The Sunday Times Economic Analysis                 By the Economist  

Good signs and bad omens
There could be no better sign of an economic recovery than the significant export surge in August. Given the bleak export performance in the first half of the year, the significant rise in exports in August gives considerable hope for an economic recovery and rapid growth.

There are however other omens of possible setbacks to economic performance. These are the global developments of impending war and on our own soil on the peace and political front.

For the first time this year, there was an improvement in export performance in July, when exports grew by 2 percentage points. This improvement gained momentum in August when total exports rose sharply to US$ 568 million. This was an increase of US$ 138 million over that of July. Particularly encouraging was the growth in industrial exports. Textile and garments exports jumped to US$ 339 the highest earnings since December 2001.

Other industrial exports too registered significant gains. There is other evidence of an industrial recovery as well. Intermediate or raw material imports, that declined by as much as 6 per cent in the first half of the year has picked up. In August intermediate imports were 6 per cent higher than in the corresponding month of last year. Intermediate imports of US$ 458 in August is also much higher than the average intermediate imports of US $ 283 million in the first six months of the year.

This is an early indicator of growth in industrial exports. These figures indicate that there are further prospects for industrial exports and that the declining trend in industrial production may be reversed. These improvements are significant not only because industrial exports constitute by far the larger share of export earnings, but also because there were concerns and anxieties that the country was losing its competitive edge on international markets. We are not suggesting that the concern with "industrial sickness" is no longer valid. In fact the improvement in industrial exports should not blind us to the reality of underlying weaknesses in our industrial sector.

Unless the factors that have increased our cost structures are addressed we could have serious problems in the future. There are other signs of economic revival. The August tourist statistics also show a distinct improvement in tourist arrivals and earnings from tourism. At the end of the eight-month period the decrease in tourism was reduced. This increase in tourist arrivals once again ushered hope of further increases in the coming months that marks the tourist season.

However there are bad omens as well. The export industrial sector is likely to be affected by international developments, as its fortunes are mainly dependent on global conditions. There is uncertainty globally owing to the prospect of an American war in the Middle East. This could affect the demand for our industrial goods, as well as disrupt trade flows.

The massive bomb blast in Bali targeted at tourists would reduce international tourism. The unrest in the East of our own island could be a further setback to tourism. The renewed unrest in the East is a definite setback to overall economic growth. If these factors continue, the trend of increased tourist traffic is likely to be once again reversed and the initial expectation that once again tourists would cross the 400,000 mark may not be realised. The expectation that the tourist industry is on the threshold of a boom may be unrealistic in the light of these developments. The recent events in the East have a far more significant impact on the economic growth process.

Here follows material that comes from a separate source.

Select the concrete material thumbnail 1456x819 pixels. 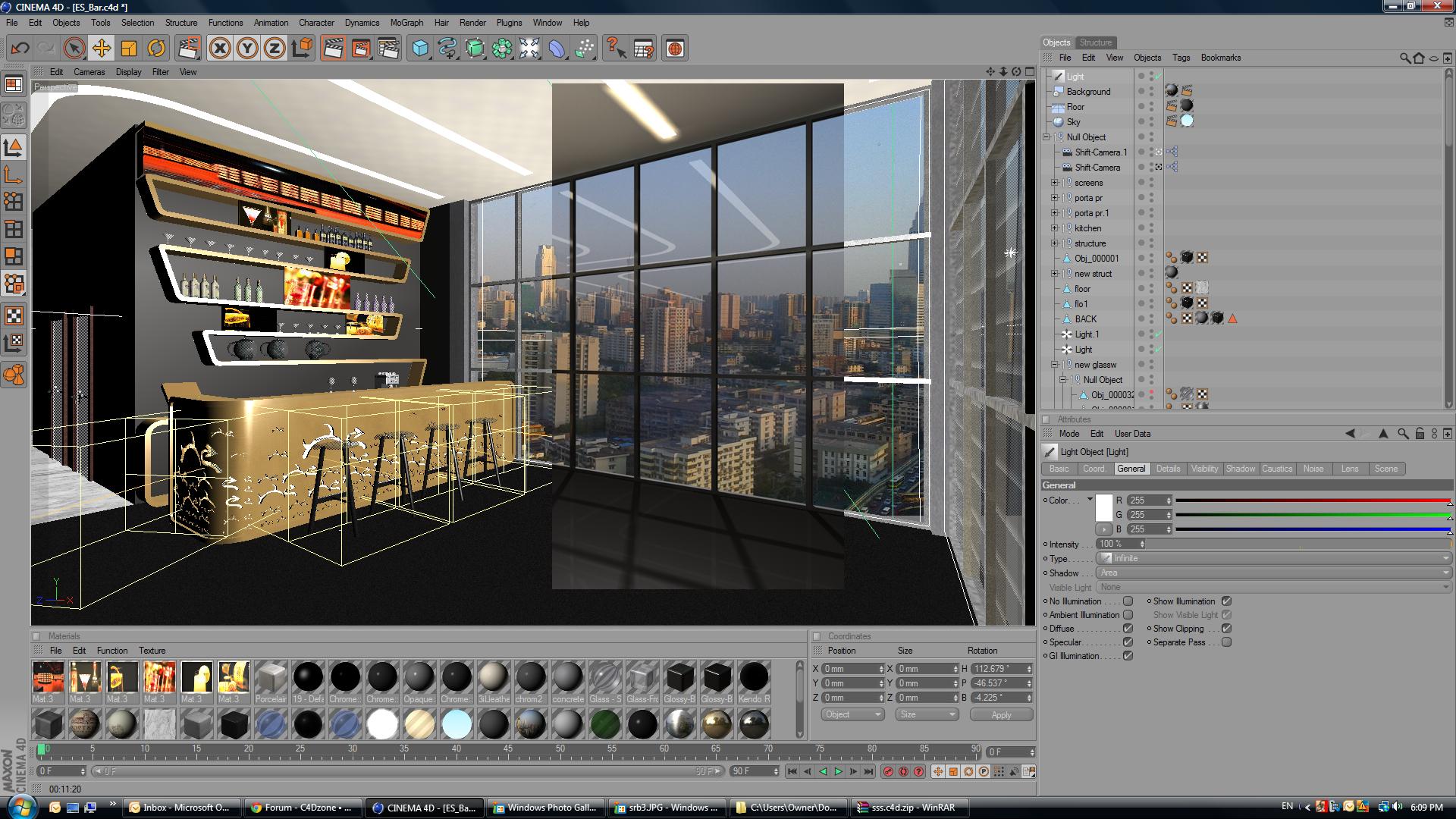tap(567, 677)
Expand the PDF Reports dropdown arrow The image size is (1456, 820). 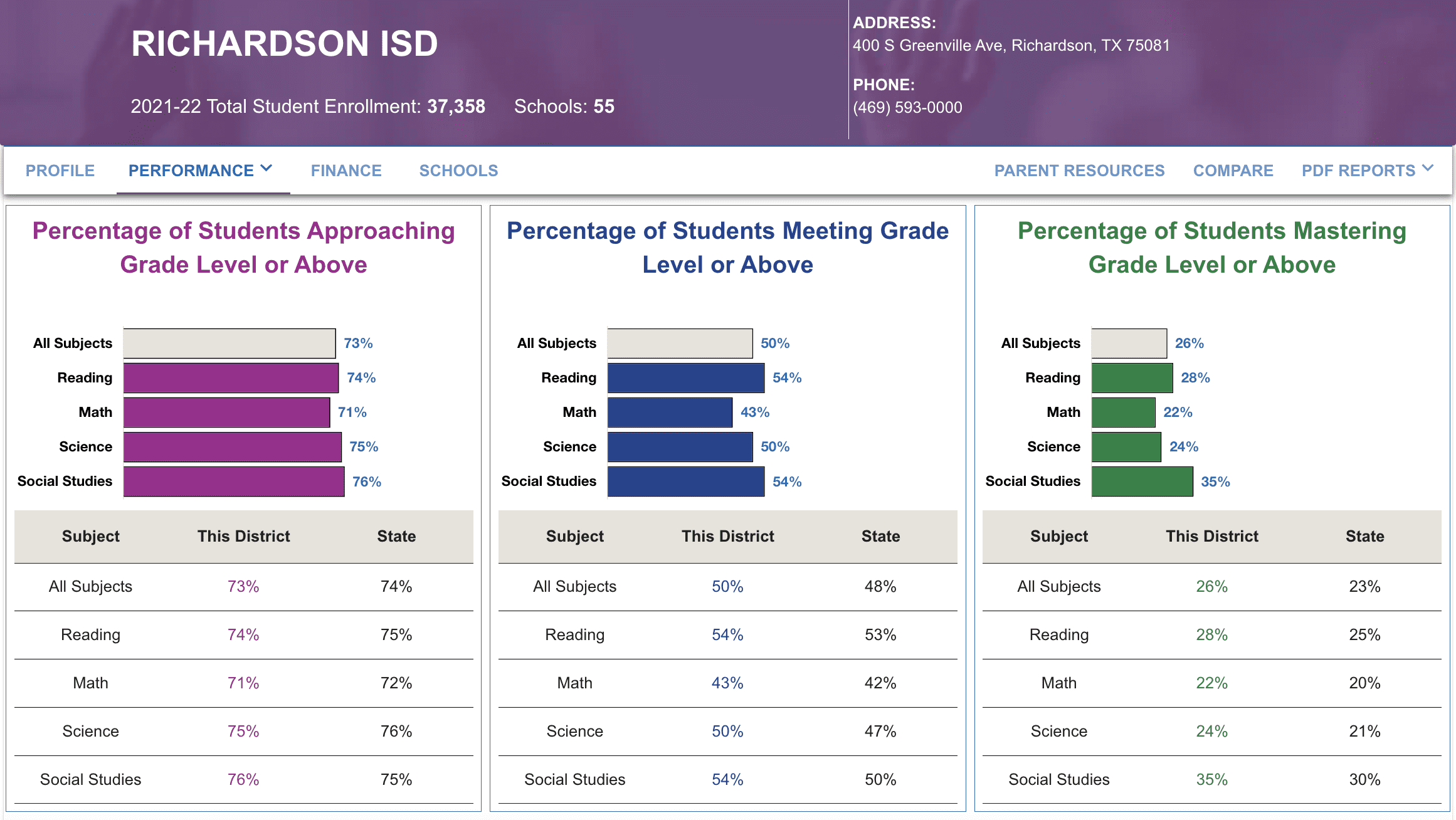coord(1428,169)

There is a growing scepticism about the peaceful intentions of the LTTE. The opposition parties are seizing this scepticism to generate an opposition to the peace negotiations. This in turn adds further doubts about the durability of the current cessation of hostilities. Such an uncertain climate is not conducive to inflows of foreign aid for reconstruction, foreign investment or even local investment.

Unfortunately the many signs for peace that were generated after the talks in Thailand have had a serious set back. A new effort on the part of the LTTE to rebuild confidence in their genuine intentions for peace would be vital if the economy is to grow in a global environment that is also unstable.